In her book “Money can buy happiness,” DailyWorth editor-in-chief and former New York Times columnist MP Dunleavey explains that happiness may indeed be something you can buy. Dunleavey, who recently spoke at Vanguard about women and finances, helps readers evaluate their spending habits and how their use of money can lead to a to a better life on*, a site that takes a fresh look on women’s relationship with money.

In this interview, Dunleavey gives readers some suggestions on using money wisely.

Question: You tell your readers to take inventory of the activities that make them the happiest. Why do you think people don’t spend time on these activities?

Ms.
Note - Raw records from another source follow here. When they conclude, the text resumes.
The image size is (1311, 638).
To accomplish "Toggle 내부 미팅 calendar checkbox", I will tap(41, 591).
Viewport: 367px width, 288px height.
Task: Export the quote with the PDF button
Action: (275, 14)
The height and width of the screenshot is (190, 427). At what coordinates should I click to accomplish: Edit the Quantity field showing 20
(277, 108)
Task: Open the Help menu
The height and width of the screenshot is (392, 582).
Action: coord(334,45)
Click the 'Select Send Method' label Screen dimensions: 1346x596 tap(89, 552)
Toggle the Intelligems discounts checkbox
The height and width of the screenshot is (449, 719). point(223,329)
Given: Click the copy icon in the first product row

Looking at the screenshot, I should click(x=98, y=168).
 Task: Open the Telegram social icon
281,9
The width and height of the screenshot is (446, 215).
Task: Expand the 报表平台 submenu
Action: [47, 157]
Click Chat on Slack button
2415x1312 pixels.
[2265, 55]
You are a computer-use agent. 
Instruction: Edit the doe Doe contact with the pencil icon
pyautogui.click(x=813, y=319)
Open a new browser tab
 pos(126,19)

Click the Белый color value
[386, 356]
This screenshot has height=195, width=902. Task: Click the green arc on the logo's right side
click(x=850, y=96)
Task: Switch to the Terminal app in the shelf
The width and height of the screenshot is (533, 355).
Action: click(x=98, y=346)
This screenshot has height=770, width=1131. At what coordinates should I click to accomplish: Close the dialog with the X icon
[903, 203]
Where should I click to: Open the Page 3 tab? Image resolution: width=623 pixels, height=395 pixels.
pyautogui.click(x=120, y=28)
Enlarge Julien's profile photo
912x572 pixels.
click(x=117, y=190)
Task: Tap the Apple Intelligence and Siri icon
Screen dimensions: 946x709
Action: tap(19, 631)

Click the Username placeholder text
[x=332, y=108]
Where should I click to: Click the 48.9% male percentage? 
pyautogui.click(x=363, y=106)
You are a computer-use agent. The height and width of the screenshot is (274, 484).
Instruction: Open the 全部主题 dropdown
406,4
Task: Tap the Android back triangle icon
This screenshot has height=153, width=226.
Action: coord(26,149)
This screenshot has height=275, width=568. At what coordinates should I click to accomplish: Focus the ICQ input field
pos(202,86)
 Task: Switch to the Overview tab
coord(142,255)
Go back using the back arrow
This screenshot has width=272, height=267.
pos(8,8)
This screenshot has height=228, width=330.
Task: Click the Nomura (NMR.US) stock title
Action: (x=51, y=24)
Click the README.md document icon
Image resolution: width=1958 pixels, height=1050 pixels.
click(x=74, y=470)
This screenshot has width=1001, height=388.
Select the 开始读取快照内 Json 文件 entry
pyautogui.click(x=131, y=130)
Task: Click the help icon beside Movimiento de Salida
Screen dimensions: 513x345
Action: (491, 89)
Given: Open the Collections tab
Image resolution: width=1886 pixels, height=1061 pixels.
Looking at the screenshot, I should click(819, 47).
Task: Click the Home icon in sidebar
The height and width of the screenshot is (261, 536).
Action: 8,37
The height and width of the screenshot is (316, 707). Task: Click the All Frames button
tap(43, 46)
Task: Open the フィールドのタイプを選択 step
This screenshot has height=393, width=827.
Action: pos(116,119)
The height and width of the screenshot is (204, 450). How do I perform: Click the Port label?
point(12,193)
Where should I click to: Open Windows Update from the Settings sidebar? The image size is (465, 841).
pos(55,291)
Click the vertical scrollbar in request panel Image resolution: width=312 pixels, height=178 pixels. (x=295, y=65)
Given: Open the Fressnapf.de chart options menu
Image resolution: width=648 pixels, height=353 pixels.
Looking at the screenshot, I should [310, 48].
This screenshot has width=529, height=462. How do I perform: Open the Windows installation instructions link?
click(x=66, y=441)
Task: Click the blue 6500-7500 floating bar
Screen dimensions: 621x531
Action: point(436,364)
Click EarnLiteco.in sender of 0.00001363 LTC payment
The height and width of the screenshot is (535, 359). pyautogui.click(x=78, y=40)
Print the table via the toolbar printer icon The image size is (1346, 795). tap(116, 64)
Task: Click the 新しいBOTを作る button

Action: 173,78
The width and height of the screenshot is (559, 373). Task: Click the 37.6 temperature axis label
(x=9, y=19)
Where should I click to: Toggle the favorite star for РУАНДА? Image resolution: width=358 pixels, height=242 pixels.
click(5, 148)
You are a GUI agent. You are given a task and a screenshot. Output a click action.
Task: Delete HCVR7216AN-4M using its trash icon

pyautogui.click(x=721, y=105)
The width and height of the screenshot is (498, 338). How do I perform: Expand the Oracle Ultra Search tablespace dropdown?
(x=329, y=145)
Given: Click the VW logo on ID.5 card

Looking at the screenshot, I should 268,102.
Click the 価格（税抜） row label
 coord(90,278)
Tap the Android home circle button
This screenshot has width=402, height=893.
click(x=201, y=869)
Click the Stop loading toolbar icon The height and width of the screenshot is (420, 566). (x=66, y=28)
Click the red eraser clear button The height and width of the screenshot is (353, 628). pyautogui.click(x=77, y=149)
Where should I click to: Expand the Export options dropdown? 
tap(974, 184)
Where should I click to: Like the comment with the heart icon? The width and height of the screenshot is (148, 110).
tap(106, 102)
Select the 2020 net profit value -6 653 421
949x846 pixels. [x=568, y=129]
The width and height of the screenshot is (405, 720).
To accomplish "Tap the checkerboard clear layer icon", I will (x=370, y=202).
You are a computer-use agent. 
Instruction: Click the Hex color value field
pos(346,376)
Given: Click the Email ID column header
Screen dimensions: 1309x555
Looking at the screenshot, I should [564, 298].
Dunleavey: That’s the million-dollar question, isn’t it? Why don’t we gravitate toward the choices that would make us happier, healthier, wealthier? In almost every case, the biggest hurdle people face is their desire for instant gratification. Shopping is a lot more fun than saving (for many people). Eating is more pleasurable than working out (again, not for everyone, but for an awful lot of us). But those instant pleasures die fast. You buy that sweater or eat that fried rice . . . and you’re still craving something more, something else, something . . .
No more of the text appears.